Direction l’aventure

De Port Moresby à Alotau, en passant par Kokoda, en sautant dans les transports publics jugés si peu sûrs pour les touristes, bravant l’océan pour se rendre d’îles en îles sur des petits bateaux à moteurs, direction Mount Hagen et ses douze heures de route pour relier Madang après une escale sur le plus haut sommet du Pacifique.
Nous avons pris un des ferrys de nuit, dormant sur le sol parmi les locaux pour rallier Wewak et l’un des pics du voyage : route de nuit en PMV pendant cinq heures jusqu’à la rivière Sepik, embarquer sur un long canoë en bois équipé d’un moteur pour rejoindre les villages de Korogu, Palembei, et puis resté coincé trois jours à Kaminabit chez l’habitant car aucun bateau ne voyageait.
De retour à Wewak pour effectuer un nouveau trajet de cinq heures en 4×4 en direction d’Aitape, où nous attendait les dernières trois heures de bateau à moteur sur une mer agitée jusque Vanimo.

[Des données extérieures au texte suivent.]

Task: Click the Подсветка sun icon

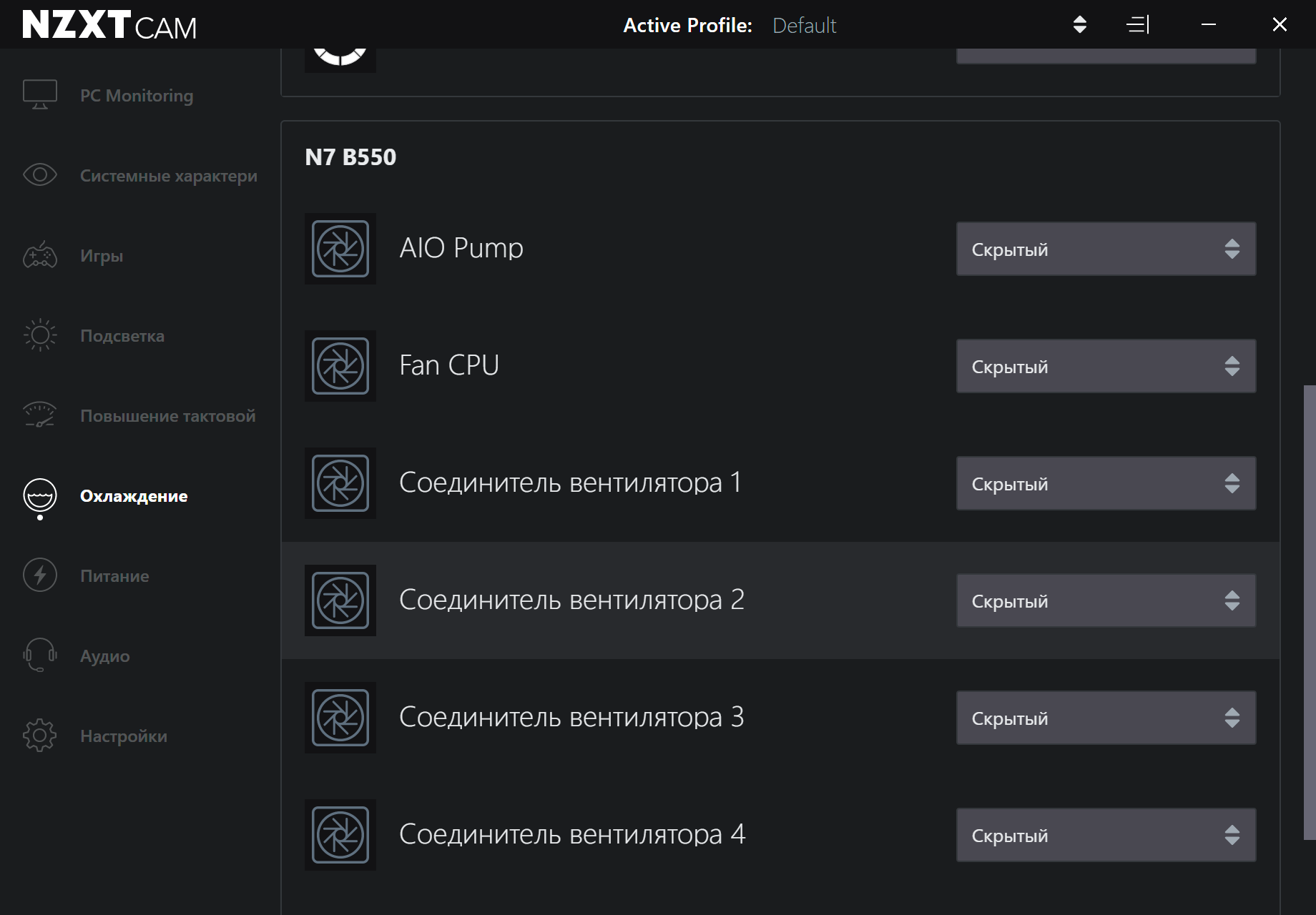Action: coord(40,335)
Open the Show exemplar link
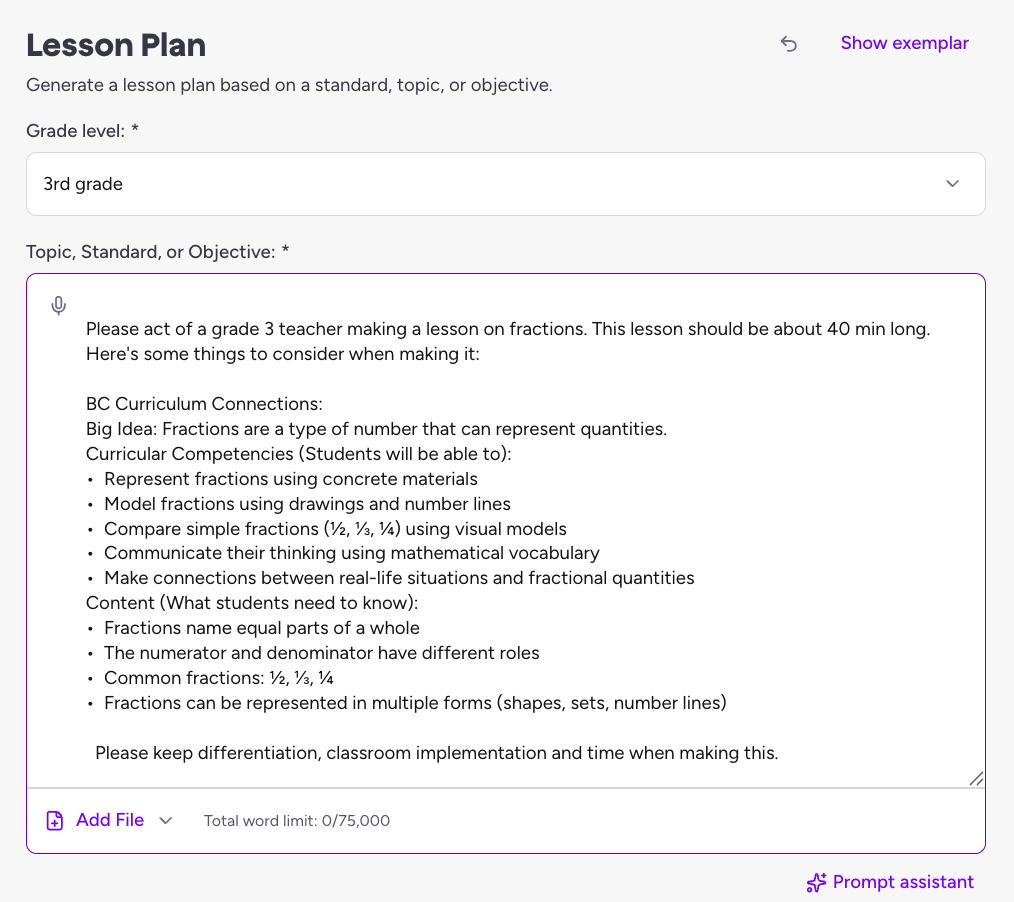Viewport: 1014px width, 902px height. [904, 43]
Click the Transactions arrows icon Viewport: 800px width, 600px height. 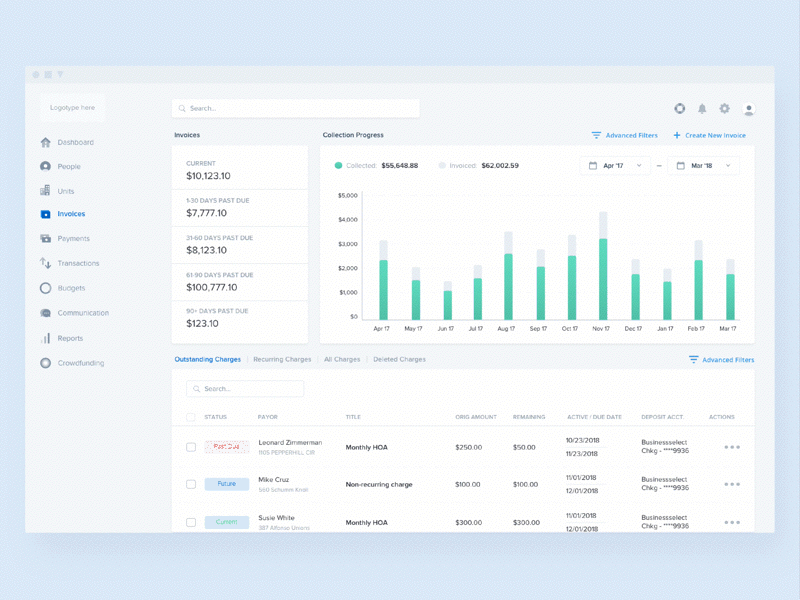(45, 263)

Sans aucun doute, la Papouasie Nouvelle Guinée est aujourd’hui, une terre d’aventures aux sensations de premiers explorateurs. Venez vite !

NOTES

1. La partie ouest de l’île de Nouvelle Guinée, qui était sous contrôle néerlandais auparavant, est aujourd’hui une province indonésienne.

2. CLERC, Jean-Pierre. Introuvable Papouasie Nouvelle Guinée, Le Monde Diplomatique. Décembre 1995, p.20.

3. United Nations. PNG National Human Development Report. 2014, PNUD.

5.ROUZET, Céline. ExxonMobil bouleverse la société papoue. Le Monde Diplomatique. Janvier 2013, p.16-17.

4. Les Échos Data. 2014.

6. ROUZET, Céline. Vers la Chine et le Japon. Le Monde Diplomatique. Janvier 2013, p.17.

7. DUPONT, Stephen. Raskols: The Gangs of Papua New Guinea.

8. ARMITAGE, Lynne.Customary land tenure in Papua New Guinea : Status and prospects. Queensland University of Technology, Brisbane, 2001.

9. Le yam, igname en français, est un légume-racine, proche de la patate douce. La yam’s house est donc le lieu où ils sont stockés.

10. Un kundu est un instrument à percussion ressemblant au plus connu djiembé.